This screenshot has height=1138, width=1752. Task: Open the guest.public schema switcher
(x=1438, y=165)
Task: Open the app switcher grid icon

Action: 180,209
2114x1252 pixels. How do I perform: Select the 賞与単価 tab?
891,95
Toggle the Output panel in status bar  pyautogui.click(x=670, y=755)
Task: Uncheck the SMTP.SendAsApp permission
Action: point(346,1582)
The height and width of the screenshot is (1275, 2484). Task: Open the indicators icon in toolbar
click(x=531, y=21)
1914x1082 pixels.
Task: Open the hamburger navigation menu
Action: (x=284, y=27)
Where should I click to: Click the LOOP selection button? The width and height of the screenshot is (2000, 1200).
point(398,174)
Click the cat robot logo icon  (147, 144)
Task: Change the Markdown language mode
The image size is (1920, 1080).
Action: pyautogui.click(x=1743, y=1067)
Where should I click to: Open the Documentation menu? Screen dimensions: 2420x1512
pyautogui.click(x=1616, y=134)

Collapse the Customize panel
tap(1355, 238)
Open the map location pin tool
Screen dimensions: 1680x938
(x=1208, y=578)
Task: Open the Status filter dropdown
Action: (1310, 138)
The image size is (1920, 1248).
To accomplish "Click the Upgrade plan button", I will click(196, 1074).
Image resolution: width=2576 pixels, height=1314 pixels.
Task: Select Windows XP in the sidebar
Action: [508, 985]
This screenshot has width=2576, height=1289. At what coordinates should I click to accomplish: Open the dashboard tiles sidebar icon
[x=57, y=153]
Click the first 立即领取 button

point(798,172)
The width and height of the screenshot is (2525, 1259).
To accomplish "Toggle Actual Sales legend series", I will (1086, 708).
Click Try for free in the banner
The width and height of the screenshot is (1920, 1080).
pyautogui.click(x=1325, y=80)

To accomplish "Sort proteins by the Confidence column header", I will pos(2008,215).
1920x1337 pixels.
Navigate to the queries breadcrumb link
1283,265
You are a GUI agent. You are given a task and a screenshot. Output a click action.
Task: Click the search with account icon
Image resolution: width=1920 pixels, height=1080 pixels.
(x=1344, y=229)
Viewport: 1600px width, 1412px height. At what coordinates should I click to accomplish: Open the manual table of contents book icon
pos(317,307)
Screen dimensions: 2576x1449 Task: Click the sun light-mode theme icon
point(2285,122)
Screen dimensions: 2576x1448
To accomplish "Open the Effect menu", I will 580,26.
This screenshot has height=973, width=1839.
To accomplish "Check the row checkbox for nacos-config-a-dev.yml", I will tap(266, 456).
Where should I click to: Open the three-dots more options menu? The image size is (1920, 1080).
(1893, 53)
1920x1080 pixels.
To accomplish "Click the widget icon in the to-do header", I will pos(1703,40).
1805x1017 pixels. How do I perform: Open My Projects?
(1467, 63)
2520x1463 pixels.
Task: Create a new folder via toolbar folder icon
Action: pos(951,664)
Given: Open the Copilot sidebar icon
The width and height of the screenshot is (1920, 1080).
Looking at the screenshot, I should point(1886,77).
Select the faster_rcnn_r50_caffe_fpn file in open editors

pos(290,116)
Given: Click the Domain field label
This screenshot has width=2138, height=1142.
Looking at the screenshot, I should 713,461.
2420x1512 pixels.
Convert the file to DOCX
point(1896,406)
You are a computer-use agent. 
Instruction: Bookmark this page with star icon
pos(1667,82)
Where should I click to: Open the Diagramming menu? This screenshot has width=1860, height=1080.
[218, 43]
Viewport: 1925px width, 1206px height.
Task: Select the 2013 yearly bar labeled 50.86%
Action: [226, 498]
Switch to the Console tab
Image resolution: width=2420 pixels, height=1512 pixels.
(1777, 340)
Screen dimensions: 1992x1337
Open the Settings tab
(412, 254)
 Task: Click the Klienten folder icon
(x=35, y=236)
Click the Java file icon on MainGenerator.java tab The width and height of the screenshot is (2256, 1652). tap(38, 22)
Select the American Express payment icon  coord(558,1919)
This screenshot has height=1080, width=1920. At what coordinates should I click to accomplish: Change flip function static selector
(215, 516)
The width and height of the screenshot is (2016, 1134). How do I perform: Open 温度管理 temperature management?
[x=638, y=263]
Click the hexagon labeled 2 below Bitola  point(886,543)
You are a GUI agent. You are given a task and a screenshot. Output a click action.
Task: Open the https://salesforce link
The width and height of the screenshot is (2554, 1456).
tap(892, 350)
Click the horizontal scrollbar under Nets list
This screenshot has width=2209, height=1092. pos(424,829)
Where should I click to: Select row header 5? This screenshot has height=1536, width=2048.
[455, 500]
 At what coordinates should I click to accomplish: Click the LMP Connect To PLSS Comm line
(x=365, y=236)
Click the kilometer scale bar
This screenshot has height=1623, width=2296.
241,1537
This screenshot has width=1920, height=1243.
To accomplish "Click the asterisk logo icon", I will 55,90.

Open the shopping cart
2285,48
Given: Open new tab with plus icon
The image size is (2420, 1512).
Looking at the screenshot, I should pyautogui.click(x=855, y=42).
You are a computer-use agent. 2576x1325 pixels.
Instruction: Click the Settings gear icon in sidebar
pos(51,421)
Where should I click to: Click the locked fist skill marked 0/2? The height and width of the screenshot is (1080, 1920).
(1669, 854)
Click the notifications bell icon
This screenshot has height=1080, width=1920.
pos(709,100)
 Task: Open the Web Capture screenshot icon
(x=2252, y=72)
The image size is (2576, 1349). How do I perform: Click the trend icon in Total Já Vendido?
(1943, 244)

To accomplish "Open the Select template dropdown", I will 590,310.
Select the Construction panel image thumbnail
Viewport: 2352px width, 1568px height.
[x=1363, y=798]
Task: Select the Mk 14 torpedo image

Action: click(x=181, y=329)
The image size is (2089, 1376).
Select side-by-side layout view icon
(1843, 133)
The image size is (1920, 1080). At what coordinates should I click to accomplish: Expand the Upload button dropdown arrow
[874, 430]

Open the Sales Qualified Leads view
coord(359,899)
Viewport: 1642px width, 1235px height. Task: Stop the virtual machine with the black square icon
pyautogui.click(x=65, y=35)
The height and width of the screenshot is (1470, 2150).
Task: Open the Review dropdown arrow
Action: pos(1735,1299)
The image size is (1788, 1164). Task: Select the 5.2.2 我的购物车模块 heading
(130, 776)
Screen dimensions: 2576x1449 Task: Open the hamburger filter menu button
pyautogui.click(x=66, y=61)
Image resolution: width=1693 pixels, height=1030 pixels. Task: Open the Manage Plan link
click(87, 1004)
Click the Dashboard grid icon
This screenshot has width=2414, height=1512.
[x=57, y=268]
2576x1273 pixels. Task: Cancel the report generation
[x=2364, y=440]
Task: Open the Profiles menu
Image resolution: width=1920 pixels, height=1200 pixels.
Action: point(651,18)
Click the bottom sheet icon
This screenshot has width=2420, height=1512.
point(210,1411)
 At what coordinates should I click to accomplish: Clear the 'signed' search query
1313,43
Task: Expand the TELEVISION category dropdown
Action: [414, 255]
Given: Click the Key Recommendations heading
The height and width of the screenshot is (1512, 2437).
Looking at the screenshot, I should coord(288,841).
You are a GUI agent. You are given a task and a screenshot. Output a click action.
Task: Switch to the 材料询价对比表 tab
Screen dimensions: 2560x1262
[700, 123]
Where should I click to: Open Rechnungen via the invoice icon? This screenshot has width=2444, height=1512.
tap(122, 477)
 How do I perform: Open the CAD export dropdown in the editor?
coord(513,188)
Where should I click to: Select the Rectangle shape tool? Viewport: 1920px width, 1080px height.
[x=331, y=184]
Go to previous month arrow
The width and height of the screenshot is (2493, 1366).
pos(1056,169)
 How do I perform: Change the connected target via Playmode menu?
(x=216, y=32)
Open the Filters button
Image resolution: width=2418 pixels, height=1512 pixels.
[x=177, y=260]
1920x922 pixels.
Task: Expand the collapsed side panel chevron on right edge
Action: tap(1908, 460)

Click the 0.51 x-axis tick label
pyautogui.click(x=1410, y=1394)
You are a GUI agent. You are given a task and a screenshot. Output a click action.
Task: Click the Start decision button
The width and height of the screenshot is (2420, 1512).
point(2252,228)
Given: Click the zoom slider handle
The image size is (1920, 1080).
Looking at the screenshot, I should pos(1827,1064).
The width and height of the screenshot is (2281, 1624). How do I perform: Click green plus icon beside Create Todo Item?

What you have to do =
Each line in the listing above that contains "computer" should be copied.

Result for this task =
You are a computer-use agent. 
You are a computer-use agent. 2576x1325 pixels.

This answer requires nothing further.